■ **DOCUMENT TEXT**
○ ○ ○ ○ ○
# Water cooled intake manifold???



## rocco2.0gtiLondon (Feb 26, 2003)

any 1 ever seen/thought of this ?
-Rich


----------



## Sergio Syncro (Jul 21, 2002)

*Re: Water cooled intake manifold??? (rocco2.0gtiLondon)*

To see any gains you'd have to constantly cool it using ICE water and that would never last underneath that hot hood besides most intakes are above the engine or exhaust manifold so they are so hot that serious measures should be taken to even cool them a little bit.


----------



## Black86GTI (Jun 4, 2002)

*Re: Water cooled intake manifold??? (rocco2.0gtiLondon)*

i had a post about this not to long ago but ive decided a heat sheild would be more effective at least for a daily driver.
if you want to read my post use the search


----------



## rocco2.0gtiLondon (Feb 26, 2003)

*Re: Water cooled intake manifold??? (Black86GTI)*


----------



## Black86GTI (Jun 4, 2002)

*Re: Water cooled intake manifold??? (rocco2.0gtiLondon)*

I think that is a 16vt & if im not mistaken that is a top mount intercooler built into the stock intake mani.


----------



## HappyVdubber2 (Dec 28, 2001)

*Re: Water cooled intake manifold??? (Black86GTI)*

wierd. I wonder how effiecent it would be?


----------



## Sergio Syncro (Jul 21, 2002)

*Re: Water cooled intake manifold??? (HappyVdubber2)*

Not much as this car looks N/A and i'm pretty sure that the Intercooler slows down the airflow.
The gain from cooler air is probably lost by hampered airflow.


----------



## smash929 (Jan 10, 2002)

*Re: Water cooled intake manifold??? (Sergio Syncro)*

its turbo... and its probaly not efficient at all, heat soak from the head.


----------



## rocco2.0gtiLondon (Feb 26, 2003)

*Re: Water cooled intake manifold??? (smash929)*

Its an intercooler -not really what i was on about but still interesting i think it was built by VW so i guess it must be quite efficient!
Only 219hp???
http://www.europartsinc.com/zonker/history.htm


----------



## Black86GTI (Jun 4, 2002)

*Re: Water cooled intake manifold??? (rocco2.0gtiLondon)*

that link you posted give you the exact anwser right on the main page . im quessing you didnt read the page just saw the pic


----------



## purplerabbit (Jun 28, 2002)

*Re: Water cooled intake manifold??? (Black86GTI)*

It would rule, He has a hood scoup. It would be plenty efficient, the air would pass through the intercooler and by the valve cover reducing the heat sink greatly. 
those are my thoughts not yours I'm Sandy for VW's


----------



## Agtronic (May 14, 2001)

*Re: Water cooled intake manifold??? (purplerabbit)*

The only problem I see is that in order for air to flow it needs somewhere to go. Sure there's a scoop on top, but where is the air going to go? Sneak its way past valve cover and find its way past the turbo and away?
○ ○ ○ ○ ○
■ **DATA SECTION**
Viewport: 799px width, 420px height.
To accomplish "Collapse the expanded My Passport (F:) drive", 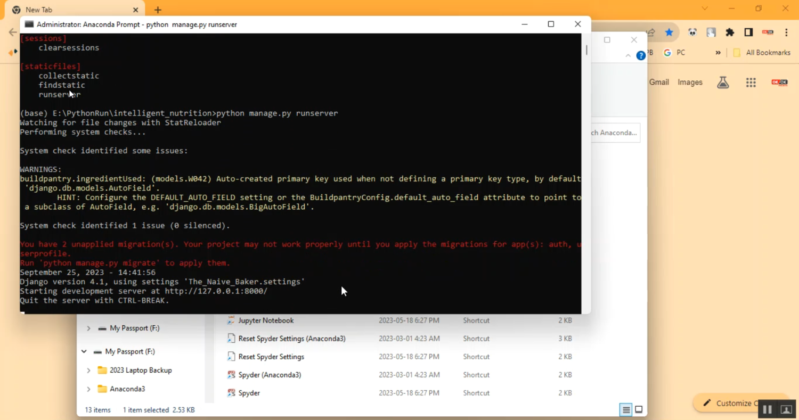I will pos(84,352).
○ ○ ○ ○ ○
Update the intake manifold thread between "## purplerabbit (Jun" and "(May 14, 2001)", inclusive, putting "cam cover" wherever "valve cover" appears. The lines above have nothing to do with the intake manifold thread.

■ **RIGHT ANSWER**
## purplerabbit (Jun 28, 2002)

*Re: Water cooled intake manifold??? (Black86GTI)*

It would rule, He has a hood scoup. It would be plenty efficient, the air would pass through the intercooler and by the cam cover reducing the heat sink greatly. 
those are my thoughts not yours I'm Sandy for VW's


----------



## Agtronic (May 14, 2001)